== Available data ==
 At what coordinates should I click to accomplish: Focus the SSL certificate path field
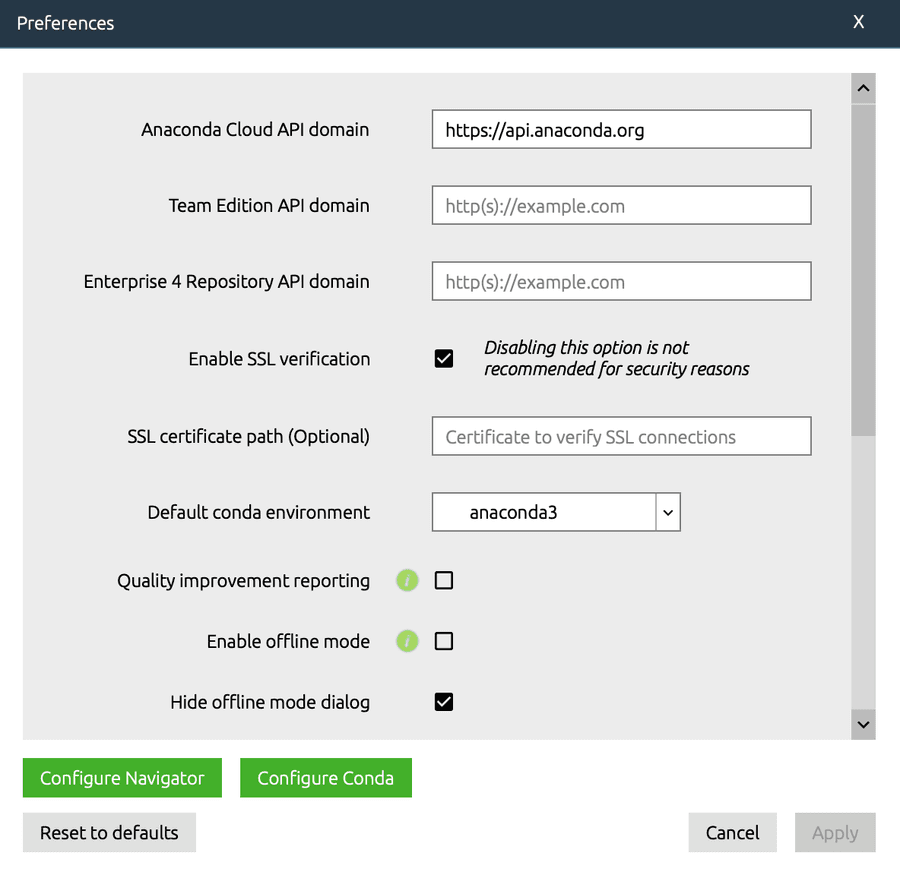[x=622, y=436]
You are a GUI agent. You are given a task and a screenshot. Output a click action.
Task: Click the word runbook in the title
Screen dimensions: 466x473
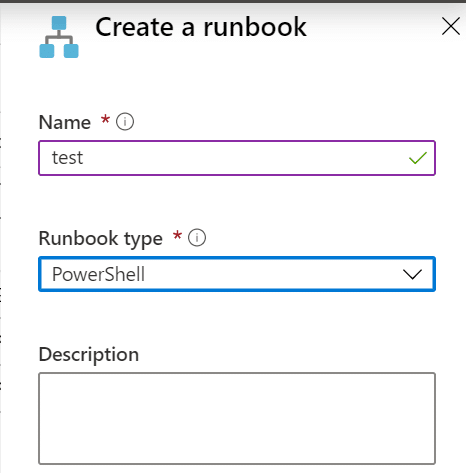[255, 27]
===
== Available data ==
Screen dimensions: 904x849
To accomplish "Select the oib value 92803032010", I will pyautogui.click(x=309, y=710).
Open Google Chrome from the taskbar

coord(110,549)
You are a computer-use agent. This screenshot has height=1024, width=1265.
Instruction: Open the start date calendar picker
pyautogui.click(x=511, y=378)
===
== Available data ==
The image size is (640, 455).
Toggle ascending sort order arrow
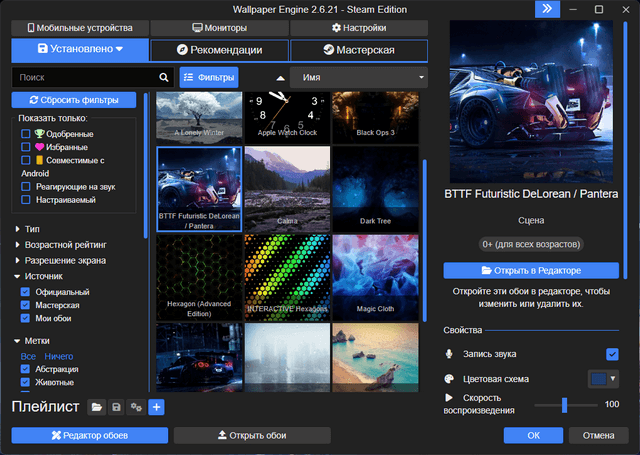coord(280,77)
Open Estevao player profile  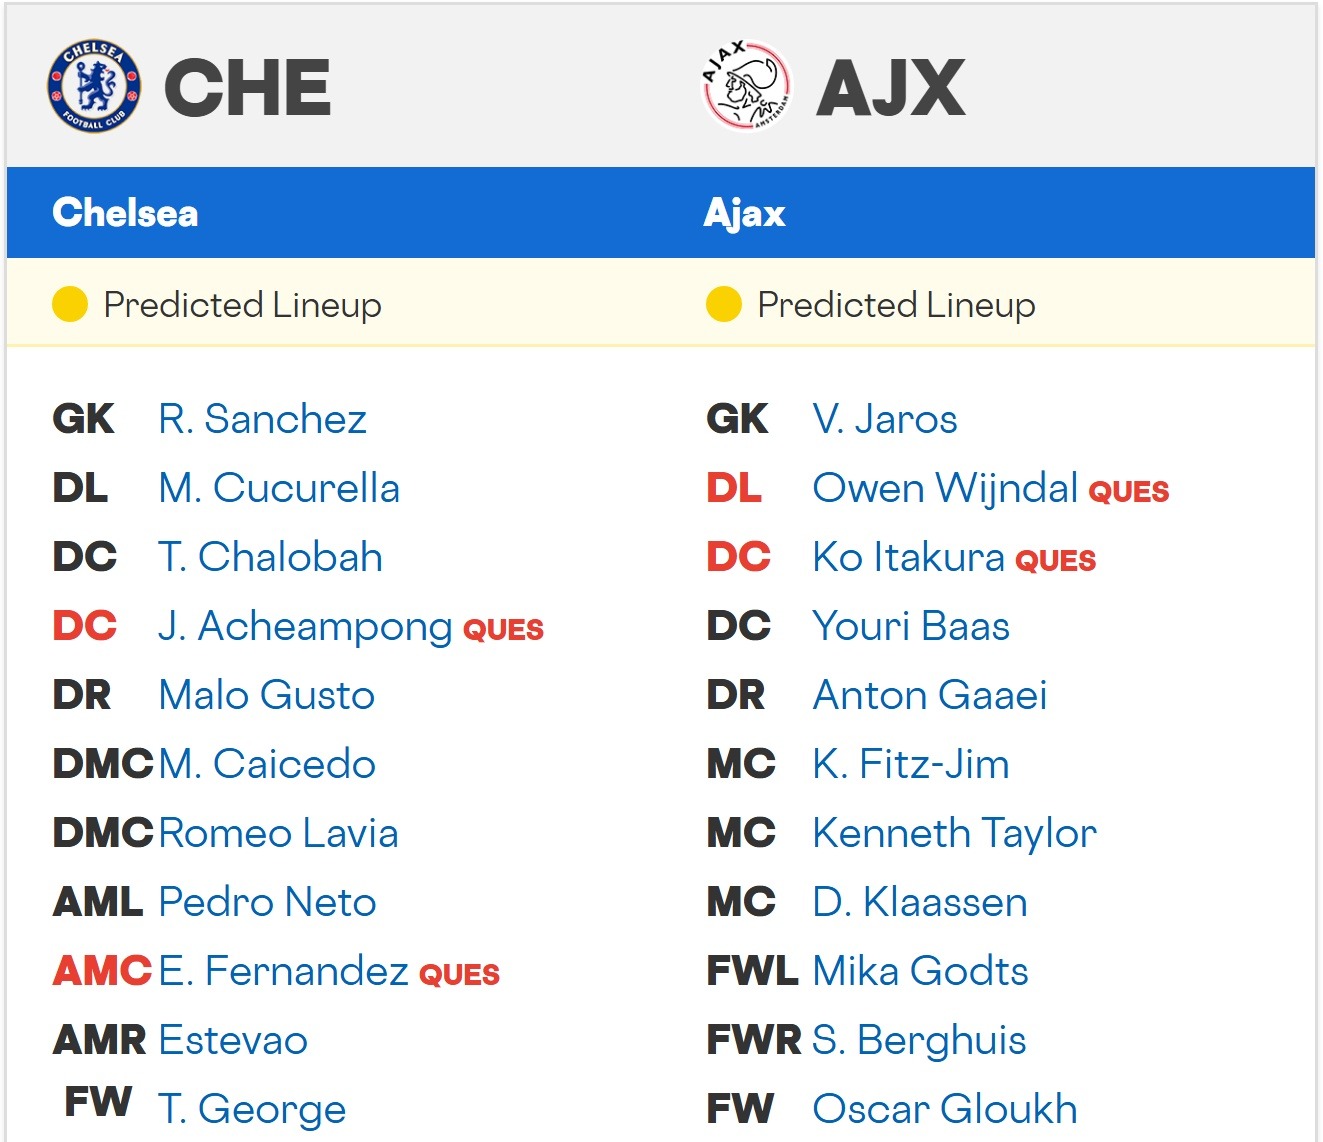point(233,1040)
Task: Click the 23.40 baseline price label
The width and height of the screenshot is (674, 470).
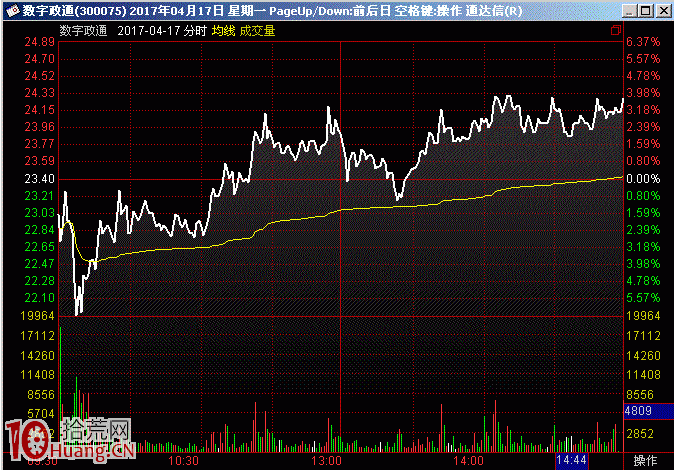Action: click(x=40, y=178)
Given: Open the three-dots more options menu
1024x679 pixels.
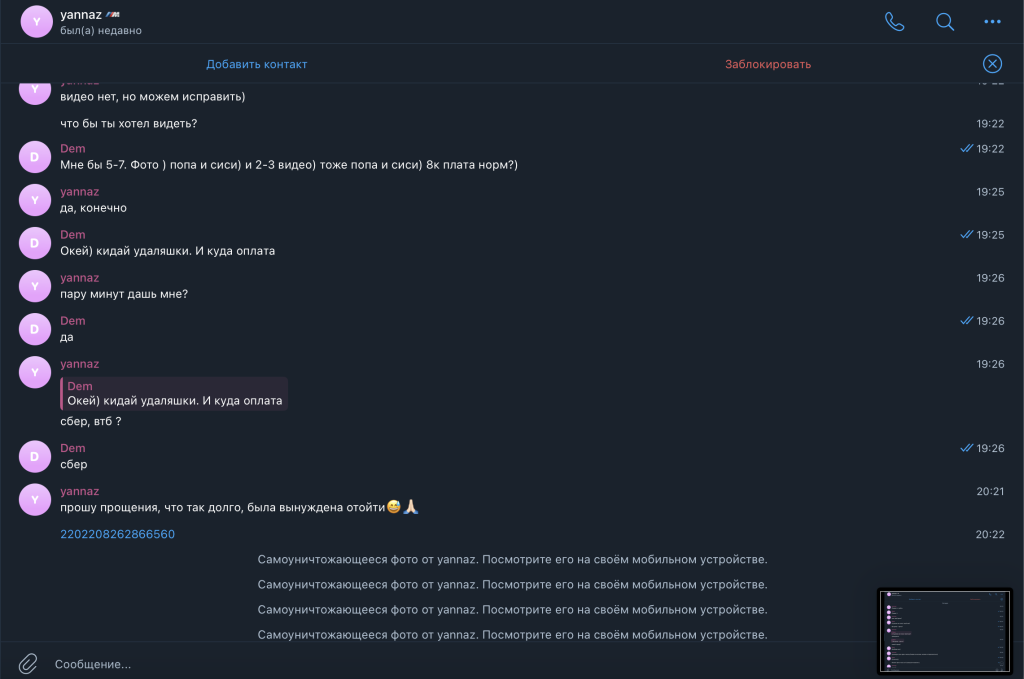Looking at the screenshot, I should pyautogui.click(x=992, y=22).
===
→ Required work: Could you filter the entries above for lines holding the string "agent" and copy them?

→ Result of the exercise:
You are a GUI agent. You are given a task and a screenshot. Output a click action.
You are a computer-use agent. This screenshot has height=1024, width=1265.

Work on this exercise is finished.